EXERCISE.
Set down, word for word, the part of the DNA assembly patent text from "Petri, R. and" to "Microbiol 6, 491-500.".

DOCUMENT SECTION.
Petri, R. and Schmidt-Dannert, C., 2004. Dealing with complexity: evolutionary engineering and genome shuffling. Current Opinion in Biotechnology 15, 298-304.

Kuzovkina, L N., AI'terman, I. E., Karandashov, V. E. 2004. Genetically transformed plant roots as model for studying specific metabolism and symbiotic contacts of the root system. Biological Bulletin 31, 255-261.

Rui, L. Y., Kwon, Y. M., Reardon, K. F. 2004. Metabolic pathway engineering to enhance aerobic degradation of chlorinated ethenes and to reduce their toxicity by cloning a novel glutathione S-transferase, an evolved toluene o-monooxygenase, and gamma glutamylcysteine synthetase. Environ Microbiol 6, 491-500.

Spirek, M., Polakova, S., Skutova, D. Yeast organelle engineering II. How the alien mitochondria and nuclei get together. Yeast 18, S123-S123.

Claims

1. A method for assembling DNA molecules in a non-random order in a DNA construct by

(a) providing at least two double stranded template DNA molecules encoding members of a gene family and possessing regions of variation and of conservation along their DNA sequence;

(b) designing oligonucleotide primers based on conserved sequences between each of the template molecules, wherein the primers also allow for the generation of single stranded 3′ or 5′ nucleic acid tails on an amplified nucleic acid product produced using these primers;

(c) amplifying complementary nucleic acid products of each template DNA molecule using the designed oligonucleotide primers and allowing the complementary nucleic acid products to anneal together to form substantially double stranded nucleic acid molecules;

(d) identifying or creating single stranded 3′ or 5′ single stranded terminal tails on the double stranded nucleic acid molecules, wherein the terminal single stranded nucleic acid tails have a length of from 2 to 30 nucleotides, wherein terminal single-stranded nucleic acid tails on a single double-stranded nucleic acid molecule do not hybridize to each other, wherein a terminal single-stranded nucleic acid tail on a double-stranded nucleic acid molecule is capable of hybridizing to a terminal single-stranded nucleic acid tail extending from a different double-stranded nucleic acid molecule or to a single-stranded DNA oligomer of from about 2 to about 30 nucleotides to allow for assembly of the nucleic molecules in a non-random order; and

(e) incubating said nucleic acid molecules under conditions suitable to promote the assembling of the molecules in a non-random order to create a nucleic acid construct;

wherein there are 2 or more possible orders for the assembly of the nucleic acid molecules.

EXTRACTED ENTRIES.
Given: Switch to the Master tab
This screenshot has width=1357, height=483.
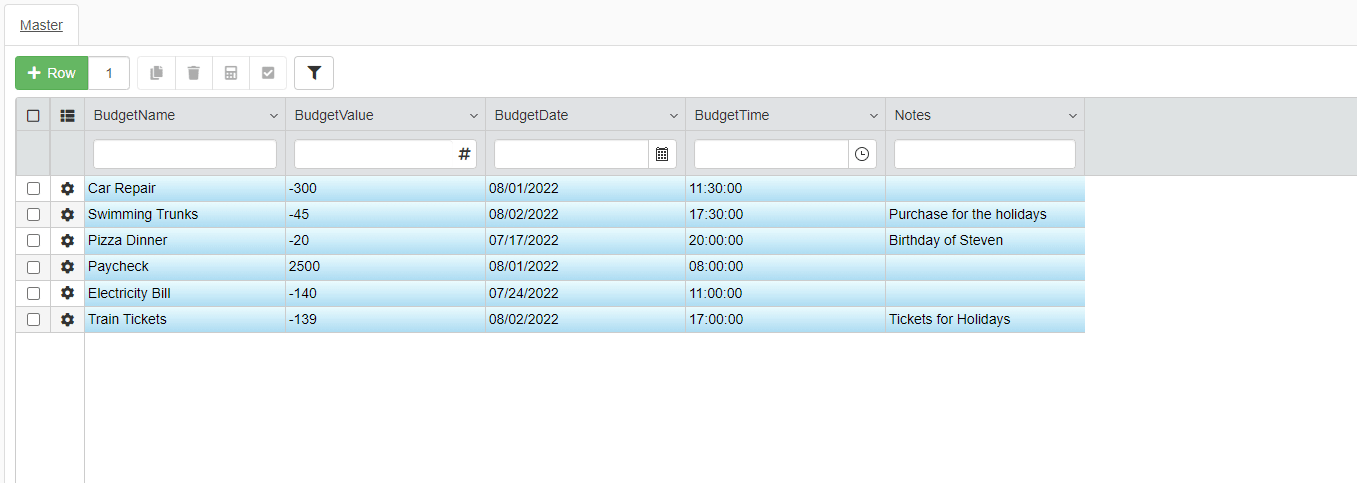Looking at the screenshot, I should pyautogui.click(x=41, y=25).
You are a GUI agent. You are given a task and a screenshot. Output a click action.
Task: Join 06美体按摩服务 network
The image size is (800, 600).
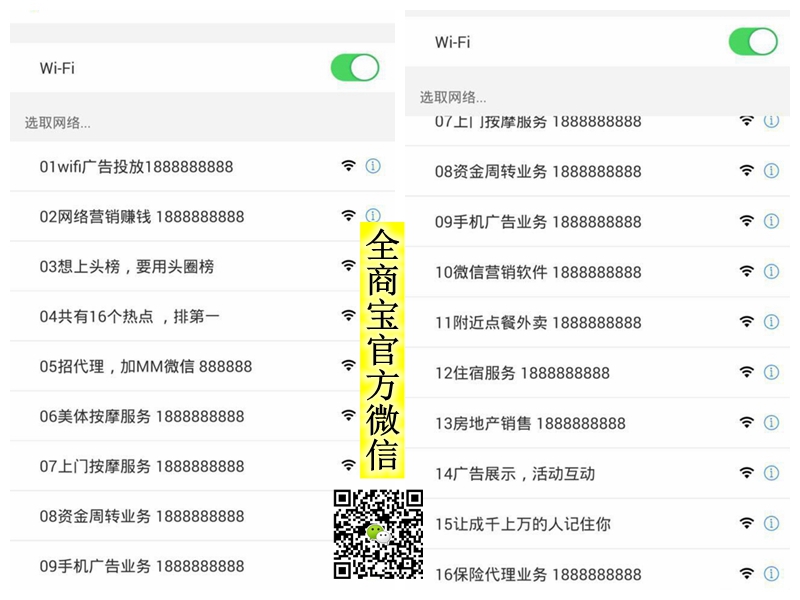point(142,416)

==

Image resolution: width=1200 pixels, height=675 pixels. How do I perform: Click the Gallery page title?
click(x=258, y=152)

---

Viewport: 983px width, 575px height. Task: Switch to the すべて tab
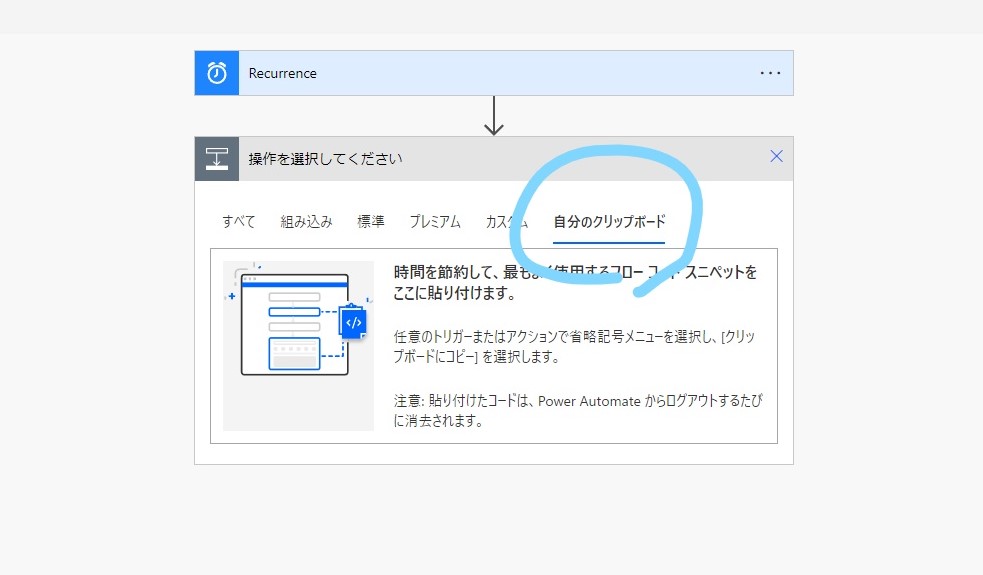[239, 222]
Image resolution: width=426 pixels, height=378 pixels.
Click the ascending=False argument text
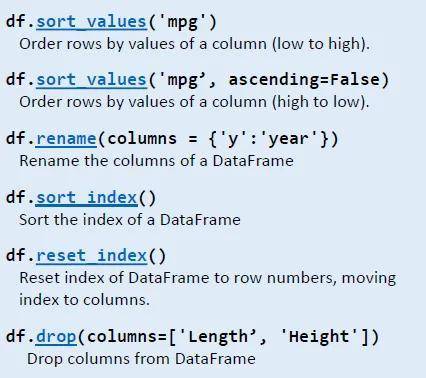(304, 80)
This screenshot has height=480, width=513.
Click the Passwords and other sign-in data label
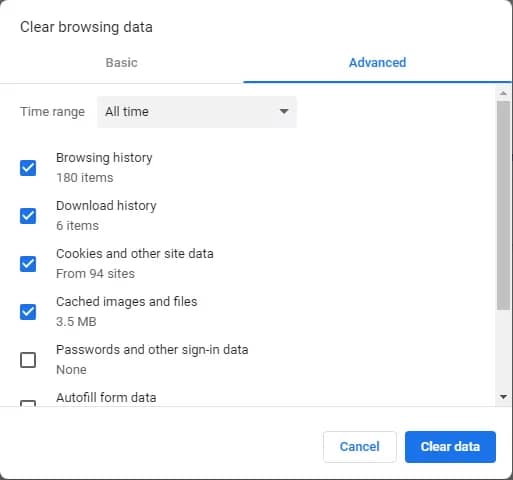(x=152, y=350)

SOLUTION TO THIS EXERCISE.
Petri, R. and Schmidt-Dannert, C., 2004. Dealing with complexity: evolutionary engineering and genome shuffling. Current Opinion in Biotechnology 15, 298-304.

Kuzovkina, L N., AI'terman, I. E., Karandashov, V. E. 2004. Genetically transformed plant roots as model for studying specific metabolism and symbiotic contacts of the root system. Biological Bulletin 31, 255-261.

Rui, L. Y., Kwon, Y. M., Reardon, K. F. 2004. Metabolic pathway engineering to enhance aerobic degradation of chlorinated ethenes and to reduce their toxicity by cloning a novel glutathione S-transferase, an evolved toluene o-monooxygenase, and gamma glutamylcysteine synthetase. Environ Microbiol 6, 491-500.